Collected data
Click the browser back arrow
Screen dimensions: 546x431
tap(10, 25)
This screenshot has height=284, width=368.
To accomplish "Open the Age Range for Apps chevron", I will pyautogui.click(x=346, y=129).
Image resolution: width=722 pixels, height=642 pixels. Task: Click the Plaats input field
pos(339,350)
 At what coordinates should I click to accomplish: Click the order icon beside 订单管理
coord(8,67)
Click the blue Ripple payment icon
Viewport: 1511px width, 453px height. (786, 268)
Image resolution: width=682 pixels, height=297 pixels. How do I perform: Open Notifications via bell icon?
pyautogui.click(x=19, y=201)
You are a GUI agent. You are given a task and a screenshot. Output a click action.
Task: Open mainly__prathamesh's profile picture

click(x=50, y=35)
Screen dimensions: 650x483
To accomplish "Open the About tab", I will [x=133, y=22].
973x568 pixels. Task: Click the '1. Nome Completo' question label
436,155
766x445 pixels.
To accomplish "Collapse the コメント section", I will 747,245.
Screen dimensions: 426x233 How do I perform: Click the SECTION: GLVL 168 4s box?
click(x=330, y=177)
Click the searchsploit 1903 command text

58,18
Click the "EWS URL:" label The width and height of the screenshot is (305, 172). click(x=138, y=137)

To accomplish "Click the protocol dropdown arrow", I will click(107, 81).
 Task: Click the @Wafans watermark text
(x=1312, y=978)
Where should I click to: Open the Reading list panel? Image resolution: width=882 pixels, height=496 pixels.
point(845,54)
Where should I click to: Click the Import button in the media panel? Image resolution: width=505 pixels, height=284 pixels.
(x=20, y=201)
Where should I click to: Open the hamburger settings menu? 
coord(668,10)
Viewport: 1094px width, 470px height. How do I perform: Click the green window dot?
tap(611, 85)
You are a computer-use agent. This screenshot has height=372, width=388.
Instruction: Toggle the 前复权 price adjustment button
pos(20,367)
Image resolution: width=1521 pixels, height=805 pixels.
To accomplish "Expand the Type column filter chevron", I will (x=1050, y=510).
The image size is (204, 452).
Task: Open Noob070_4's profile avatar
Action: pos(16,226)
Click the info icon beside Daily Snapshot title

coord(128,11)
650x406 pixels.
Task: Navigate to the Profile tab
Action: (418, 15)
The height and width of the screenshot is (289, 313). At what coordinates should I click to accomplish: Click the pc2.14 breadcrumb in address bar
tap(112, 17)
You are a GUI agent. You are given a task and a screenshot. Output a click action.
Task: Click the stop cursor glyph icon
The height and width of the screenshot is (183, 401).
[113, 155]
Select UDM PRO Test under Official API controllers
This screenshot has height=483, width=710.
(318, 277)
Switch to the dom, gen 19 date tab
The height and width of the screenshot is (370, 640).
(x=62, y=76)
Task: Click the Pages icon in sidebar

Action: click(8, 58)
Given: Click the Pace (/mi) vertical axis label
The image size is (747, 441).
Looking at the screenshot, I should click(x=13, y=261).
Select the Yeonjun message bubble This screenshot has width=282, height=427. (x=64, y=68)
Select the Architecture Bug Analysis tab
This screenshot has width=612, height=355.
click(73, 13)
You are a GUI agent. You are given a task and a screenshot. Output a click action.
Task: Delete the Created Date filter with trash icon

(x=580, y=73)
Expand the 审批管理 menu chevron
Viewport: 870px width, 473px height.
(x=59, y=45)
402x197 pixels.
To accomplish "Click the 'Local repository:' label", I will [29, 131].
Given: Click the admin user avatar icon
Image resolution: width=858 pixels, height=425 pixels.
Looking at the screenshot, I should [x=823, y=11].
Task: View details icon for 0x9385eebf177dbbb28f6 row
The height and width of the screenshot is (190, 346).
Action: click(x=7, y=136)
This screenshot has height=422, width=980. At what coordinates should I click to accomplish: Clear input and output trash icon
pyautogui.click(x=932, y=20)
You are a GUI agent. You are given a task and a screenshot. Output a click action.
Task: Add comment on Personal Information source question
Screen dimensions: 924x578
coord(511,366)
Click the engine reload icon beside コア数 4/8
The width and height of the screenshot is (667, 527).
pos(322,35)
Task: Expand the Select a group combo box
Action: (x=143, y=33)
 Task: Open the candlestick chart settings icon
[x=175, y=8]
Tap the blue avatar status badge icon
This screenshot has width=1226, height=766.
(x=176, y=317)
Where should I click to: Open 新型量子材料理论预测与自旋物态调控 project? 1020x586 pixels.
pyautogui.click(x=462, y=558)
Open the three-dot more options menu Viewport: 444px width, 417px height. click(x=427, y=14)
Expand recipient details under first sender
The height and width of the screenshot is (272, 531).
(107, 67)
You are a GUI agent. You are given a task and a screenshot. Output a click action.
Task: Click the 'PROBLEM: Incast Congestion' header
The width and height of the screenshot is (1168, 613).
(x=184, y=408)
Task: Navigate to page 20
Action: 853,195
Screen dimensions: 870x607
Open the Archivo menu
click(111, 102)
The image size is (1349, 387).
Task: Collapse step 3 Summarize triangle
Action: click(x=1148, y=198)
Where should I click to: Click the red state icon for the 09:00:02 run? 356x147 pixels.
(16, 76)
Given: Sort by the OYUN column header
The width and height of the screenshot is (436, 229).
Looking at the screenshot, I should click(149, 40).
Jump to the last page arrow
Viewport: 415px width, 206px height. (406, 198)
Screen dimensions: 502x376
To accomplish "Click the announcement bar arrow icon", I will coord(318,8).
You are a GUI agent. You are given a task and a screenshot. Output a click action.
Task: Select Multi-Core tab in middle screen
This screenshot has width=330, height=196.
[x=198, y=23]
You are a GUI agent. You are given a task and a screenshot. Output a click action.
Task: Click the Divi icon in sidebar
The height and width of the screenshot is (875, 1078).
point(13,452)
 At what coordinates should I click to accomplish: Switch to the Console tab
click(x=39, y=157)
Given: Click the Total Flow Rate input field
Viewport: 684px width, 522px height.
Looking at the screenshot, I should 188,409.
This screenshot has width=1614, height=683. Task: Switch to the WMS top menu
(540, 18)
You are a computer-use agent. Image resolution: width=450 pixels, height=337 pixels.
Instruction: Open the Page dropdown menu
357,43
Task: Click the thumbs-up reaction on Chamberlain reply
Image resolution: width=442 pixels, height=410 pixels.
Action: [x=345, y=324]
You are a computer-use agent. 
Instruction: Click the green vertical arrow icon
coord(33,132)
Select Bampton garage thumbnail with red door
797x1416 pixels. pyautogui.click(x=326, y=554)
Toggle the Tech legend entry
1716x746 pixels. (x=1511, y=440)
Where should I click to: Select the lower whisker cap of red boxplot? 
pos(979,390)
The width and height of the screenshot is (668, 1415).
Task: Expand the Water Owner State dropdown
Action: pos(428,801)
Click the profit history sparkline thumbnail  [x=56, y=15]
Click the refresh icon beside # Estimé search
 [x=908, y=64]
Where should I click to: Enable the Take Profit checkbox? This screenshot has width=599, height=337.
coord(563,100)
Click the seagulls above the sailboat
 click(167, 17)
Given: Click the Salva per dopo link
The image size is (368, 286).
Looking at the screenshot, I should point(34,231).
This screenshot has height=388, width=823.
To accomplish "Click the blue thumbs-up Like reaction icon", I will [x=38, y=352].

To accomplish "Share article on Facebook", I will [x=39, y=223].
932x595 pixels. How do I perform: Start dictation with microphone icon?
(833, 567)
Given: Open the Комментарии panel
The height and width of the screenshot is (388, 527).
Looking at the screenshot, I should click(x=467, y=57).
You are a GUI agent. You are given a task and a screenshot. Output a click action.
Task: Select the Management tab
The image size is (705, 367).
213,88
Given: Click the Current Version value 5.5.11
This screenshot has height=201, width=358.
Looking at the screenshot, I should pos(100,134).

• PROBLEM REQUIREMENTS
Repeat the entries above verbatim, but only from the line that has "Task: Click the Pages icon in sidebar" down to the line that has "Given: Click the admin user avatar icon", inclusive.

• SOLUTION TO THIS EXERCISE
Task: Click the Pages icon in sidebar

Action: click(8, 58)
Given: Click the Pace (/mi) vertical axis label
The image size is (747, 441).
Looking at the screenshot, I should click(x=13, y=261).
Select the Yeonjun message bubble This screenshot has width=282, height=427. (x=64, y=68)
Select the Architecture Bug Analysis tab
This screenshot has width=612, height=355.
click(73, 13)
You are a GUI agent. You are given a task and a screenshot. Output a click action.
Task: Delete the Created Date filter with trash icon

(x=580, y=73)
Expand the 审批管理 menu chevron
Viewport: 870px width, 473px height.
(x=59, y=45)
402x197 pixels.
To accomplish "Click the 'Local repository:' label", I will [29, 131].
Given: Click the admin user avatar icon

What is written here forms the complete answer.